*Saved entries*
<<<<

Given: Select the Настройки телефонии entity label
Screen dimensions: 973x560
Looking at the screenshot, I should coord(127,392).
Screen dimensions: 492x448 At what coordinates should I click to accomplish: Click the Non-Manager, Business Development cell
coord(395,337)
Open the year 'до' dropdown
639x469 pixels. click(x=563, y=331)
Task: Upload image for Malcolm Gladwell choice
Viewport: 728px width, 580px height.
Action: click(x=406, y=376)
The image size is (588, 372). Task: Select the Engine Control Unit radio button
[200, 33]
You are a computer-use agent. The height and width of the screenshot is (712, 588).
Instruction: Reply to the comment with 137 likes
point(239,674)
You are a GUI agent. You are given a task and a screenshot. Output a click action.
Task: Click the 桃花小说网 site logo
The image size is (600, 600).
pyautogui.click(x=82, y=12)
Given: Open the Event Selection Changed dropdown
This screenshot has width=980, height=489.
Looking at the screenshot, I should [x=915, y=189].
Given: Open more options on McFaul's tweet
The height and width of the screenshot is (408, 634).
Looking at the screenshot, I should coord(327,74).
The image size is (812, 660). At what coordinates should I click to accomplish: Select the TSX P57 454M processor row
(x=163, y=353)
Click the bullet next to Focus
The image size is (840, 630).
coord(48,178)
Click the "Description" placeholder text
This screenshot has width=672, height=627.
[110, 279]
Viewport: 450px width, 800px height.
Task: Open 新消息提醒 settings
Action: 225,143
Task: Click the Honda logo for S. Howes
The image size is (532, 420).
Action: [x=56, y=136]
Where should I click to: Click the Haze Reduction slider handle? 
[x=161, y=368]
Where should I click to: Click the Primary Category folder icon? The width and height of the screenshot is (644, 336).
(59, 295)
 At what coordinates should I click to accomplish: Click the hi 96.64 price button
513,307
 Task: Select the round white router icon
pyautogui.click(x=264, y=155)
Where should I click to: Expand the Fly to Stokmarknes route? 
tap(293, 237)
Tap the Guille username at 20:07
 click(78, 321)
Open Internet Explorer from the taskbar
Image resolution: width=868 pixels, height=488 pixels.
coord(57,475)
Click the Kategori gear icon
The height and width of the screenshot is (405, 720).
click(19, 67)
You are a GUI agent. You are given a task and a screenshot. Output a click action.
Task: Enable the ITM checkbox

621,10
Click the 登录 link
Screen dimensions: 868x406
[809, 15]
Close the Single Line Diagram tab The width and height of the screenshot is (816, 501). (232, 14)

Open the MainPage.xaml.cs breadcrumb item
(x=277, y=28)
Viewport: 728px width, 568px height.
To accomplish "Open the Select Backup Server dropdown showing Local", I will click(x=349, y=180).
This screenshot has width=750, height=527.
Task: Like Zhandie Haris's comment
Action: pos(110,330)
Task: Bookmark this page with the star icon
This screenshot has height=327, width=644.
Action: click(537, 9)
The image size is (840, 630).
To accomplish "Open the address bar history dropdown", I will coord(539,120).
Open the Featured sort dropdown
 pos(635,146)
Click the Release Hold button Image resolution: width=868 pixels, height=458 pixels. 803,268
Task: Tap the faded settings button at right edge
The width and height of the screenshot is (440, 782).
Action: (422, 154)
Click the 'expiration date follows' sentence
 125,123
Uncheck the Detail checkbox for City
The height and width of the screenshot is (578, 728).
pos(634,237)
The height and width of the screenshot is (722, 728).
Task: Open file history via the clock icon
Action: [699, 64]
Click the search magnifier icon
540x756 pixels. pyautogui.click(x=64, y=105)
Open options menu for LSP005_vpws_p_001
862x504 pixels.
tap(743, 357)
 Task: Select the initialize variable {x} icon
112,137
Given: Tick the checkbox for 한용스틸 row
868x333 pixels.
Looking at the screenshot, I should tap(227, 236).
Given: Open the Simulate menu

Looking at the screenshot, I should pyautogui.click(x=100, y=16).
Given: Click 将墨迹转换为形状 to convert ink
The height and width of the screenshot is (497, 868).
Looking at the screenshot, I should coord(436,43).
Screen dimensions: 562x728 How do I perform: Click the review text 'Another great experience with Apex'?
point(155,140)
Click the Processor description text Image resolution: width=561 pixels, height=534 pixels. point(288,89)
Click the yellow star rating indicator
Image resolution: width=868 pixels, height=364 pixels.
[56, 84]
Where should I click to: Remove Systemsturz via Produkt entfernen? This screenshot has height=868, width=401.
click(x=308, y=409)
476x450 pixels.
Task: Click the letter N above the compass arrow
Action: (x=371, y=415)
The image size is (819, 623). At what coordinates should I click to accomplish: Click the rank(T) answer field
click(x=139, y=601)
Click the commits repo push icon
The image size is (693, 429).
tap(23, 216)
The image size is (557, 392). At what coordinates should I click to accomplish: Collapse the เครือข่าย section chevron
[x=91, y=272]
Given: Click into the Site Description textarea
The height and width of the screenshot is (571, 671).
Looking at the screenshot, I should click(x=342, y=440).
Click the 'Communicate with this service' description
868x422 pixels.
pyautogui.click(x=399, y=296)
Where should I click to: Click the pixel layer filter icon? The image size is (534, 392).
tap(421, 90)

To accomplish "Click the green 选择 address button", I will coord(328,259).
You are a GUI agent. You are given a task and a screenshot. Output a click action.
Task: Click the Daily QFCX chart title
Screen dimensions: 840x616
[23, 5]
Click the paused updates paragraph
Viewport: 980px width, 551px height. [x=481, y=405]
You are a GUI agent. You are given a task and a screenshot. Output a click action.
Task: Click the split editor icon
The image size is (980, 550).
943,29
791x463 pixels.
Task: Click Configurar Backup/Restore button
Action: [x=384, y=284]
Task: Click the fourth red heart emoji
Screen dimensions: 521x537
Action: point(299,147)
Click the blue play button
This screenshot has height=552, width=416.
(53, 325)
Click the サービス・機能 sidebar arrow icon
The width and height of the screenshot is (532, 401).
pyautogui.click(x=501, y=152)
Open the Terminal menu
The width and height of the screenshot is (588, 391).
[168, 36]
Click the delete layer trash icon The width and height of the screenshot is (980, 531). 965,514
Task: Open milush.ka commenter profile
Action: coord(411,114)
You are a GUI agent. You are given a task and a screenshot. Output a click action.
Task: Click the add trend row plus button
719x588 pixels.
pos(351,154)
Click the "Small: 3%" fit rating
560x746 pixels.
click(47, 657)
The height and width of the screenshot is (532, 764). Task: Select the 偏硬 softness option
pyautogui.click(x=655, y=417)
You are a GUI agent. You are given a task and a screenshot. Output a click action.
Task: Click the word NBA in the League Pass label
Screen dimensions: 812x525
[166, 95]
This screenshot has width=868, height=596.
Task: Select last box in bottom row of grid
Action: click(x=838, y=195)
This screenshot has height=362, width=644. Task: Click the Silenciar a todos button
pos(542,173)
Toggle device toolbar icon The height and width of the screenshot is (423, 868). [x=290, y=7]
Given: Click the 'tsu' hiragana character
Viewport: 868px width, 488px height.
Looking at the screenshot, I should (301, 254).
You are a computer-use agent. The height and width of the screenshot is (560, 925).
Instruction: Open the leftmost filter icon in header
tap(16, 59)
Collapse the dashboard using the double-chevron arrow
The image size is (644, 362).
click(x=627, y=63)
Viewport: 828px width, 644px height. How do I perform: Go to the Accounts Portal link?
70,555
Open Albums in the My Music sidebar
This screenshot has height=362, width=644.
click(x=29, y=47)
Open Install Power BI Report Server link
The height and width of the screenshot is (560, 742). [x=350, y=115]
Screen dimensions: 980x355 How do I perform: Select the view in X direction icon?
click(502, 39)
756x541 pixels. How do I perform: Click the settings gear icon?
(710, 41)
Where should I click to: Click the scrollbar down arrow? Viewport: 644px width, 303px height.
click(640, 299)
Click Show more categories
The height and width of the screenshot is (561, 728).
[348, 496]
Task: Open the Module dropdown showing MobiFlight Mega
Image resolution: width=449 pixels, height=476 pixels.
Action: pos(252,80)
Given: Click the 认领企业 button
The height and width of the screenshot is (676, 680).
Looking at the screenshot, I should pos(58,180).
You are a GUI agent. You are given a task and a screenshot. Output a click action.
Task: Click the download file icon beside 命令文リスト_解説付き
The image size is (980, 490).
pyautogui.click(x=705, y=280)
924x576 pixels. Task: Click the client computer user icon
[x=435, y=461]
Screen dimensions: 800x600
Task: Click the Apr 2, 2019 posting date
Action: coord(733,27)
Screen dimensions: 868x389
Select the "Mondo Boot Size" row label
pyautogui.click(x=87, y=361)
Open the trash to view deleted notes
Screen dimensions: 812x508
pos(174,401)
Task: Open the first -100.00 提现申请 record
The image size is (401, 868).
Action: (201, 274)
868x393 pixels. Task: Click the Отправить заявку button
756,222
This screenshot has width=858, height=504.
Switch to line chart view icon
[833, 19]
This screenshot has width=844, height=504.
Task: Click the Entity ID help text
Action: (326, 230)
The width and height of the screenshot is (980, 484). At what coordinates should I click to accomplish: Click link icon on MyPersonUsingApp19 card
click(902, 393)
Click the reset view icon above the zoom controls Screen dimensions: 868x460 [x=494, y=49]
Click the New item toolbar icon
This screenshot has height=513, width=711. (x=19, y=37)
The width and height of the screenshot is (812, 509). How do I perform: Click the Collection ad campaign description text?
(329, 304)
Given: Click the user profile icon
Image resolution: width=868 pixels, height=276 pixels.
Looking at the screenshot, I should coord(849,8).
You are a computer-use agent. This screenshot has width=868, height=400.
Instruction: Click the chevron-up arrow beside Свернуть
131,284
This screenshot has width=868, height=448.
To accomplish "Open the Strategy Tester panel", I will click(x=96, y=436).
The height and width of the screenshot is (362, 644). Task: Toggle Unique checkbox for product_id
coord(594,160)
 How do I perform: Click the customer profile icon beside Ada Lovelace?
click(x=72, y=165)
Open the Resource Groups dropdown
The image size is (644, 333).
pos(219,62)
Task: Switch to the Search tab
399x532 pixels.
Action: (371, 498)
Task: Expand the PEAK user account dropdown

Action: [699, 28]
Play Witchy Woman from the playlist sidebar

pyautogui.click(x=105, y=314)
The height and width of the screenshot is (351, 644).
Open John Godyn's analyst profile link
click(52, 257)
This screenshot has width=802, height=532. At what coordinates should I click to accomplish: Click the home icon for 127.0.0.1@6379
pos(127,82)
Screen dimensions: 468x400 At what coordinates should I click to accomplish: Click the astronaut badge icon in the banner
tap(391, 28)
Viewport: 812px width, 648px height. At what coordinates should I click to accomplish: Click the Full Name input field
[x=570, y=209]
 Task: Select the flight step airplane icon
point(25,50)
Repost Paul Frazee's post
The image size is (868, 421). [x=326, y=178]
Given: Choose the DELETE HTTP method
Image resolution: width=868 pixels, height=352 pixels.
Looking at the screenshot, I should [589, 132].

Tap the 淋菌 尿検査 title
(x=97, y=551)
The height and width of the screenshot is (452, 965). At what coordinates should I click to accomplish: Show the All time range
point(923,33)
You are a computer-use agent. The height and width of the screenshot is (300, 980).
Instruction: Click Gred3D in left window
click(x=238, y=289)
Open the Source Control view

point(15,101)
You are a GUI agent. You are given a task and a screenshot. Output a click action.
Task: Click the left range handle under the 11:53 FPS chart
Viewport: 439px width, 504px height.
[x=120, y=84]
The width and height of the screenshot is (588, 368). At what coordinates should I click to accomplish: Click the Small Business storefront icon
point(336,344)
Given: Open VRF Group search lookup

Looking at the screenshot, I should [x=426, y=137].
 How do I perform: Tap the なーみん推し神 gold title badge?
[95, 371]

>>>>

*INSTRUCTIONS FOR THE TASK*
Set down precisely the lines above between the line holding "Open Albums in the My Music sidebar" and the line holding "This screenshot has width=858, height=504.", inclusive, and nothing beyond them.

*REPLY TO THE TASK*
Open Albums in the My Music sidebar
This screenshot has height=362, width=644.
click(x=29, y=47)
Open Install Power BI Report Server link
The height and width of the screenshot is (560, 742). [x=350, y=115]
Screen dimensions: 980x355 How do I perform: Select the view in X direction icon?
click(502, 39)
756x541 pixels. How do I perform: Click the settings gear icon?
(710, 41)
Where should I click to: Click the scrollbar down arrow? Viewport: 644px width, 303px height.
click(640, 299)
Click Show more categories
The height and width of the screenshot is (561, 728).
[348, 496]
Task: Open the Module dropdown showing MobiFlight Mega
Image resolution: width=449 pixels, height=476 pixels.
Action: pos(252,80)
Given: Click the 认领企业 button
The height and width of the screenshot is (676, 680).
Looking at the screenshot, I should pos(58,180).
You are a GUI agent. You are given a task and a screenshot. Output a click action.
Task: Click the download file icon beside 命令文リスト_解説付き
The image size is (980, 490).
pyautogui.click(x=705, y=280)
924x576 pixels. Task: Click the client computer user icon
[x=435, y=461]
Screen dimensions: 800x600
Task: Click the Apr 2, 2019 posting date
Action: coord(733,27)
Screen dimensions: 868x389
Select the "Mondo Boot Size" row label
pyautogui.click(x=87, y=361)
Open the trash to view deleted notes
Screen dimensions: 812x508
pos(174,401)
Task: Open the first -100.00 提现申请 record
The image size is (401, 868).
Action: (201, 274)
868x393 pixels. Task: Click the Отправить заявку button
756,222
This screenshot has width=858, height=504.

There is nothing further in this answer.